A “memória do futuro” remetia a um termo de Jorge Luis Borges  para ele, o futuro, antes de se converter em presente e passado, realizaria ensaios, expressos na forma de sonhos, desejos, esperanças, projetos e expectativas de mudança, que poderiam ou não se realizar, mas se constituíriam na memória do futuro. Eis a minha memória do futuro: 150 mil pontos.

4. Não devemos sucumbir às esperanças ingênuas de messianismos salvacionistas. Não há Messias nem na Presidência, nem muito menos na escrita de newsletter.
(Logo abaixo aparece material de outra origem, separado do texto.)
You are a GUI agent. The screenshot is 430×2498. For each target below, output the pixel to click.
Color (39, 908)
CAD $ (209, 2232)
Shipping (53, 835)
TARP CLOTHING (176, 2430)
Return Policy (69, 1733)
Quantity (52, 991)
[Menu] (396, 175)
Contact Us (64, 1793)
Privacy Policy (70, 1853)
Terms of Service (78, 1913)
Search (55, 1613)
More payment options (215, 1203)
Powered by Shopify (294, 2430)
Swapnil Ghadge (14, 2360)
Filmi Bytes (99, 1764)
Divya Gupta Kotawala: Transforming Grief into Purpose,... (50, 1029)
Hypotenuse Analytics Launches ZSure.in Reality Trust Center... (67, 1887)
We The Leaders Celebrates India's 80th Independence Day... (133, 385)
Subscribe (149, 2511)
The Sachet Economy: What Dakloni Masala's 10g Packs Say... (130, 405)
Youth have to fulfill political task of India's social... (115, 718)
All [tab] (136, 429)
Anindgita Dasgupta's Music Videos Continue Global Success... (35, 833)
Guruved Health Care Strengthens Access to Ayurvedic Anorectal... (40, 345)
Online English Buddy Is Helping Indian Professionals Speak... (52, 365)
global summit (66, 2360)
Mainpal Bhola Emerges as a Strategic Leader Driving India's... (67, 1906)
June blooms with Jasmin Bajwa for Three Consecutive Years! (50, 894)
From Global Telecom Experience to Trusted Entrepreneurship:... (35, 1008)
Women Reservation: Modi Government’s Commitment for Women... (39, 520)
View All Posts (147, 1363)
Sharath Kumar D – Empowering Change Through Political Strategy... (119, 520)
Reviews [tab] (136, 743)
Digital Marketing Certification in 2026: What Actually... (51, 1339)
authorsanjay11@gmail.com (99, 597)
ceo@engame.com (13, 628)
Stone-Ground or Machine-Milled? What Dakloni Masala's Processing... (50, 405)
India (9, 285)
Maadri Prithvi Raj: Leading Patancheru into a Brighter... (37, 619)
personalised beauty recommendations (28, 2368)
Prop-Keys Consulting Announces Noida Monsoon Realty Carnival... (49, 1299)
Acima de tudo,  lembre-se: eu posso estar errado.

Mercados iniciam a quarta-feira em clima predominantemente negativo, realizando lucros após a disparada da véspera e ainda preocupados com desdobramentos da disputa comercial entre EUA e China, que voltou a fixar câmbio em patamar mais desvalorizado do que o consenso esperava. Ouro superou a marca de 1,5 mil dólares por onça.

Aprovação da reforma da Previdência em segundo turno é destaque local, mas já fora incorporada pelos preços. Faltam os destaques serem apreciados hoje, sem expectativa de mudanças relevantes. Vendas ao varejo completam agenda.

Ibovespa Futuro abre em baixa de 0,39 por cento, dólar e juros futuros buscam definir tendência.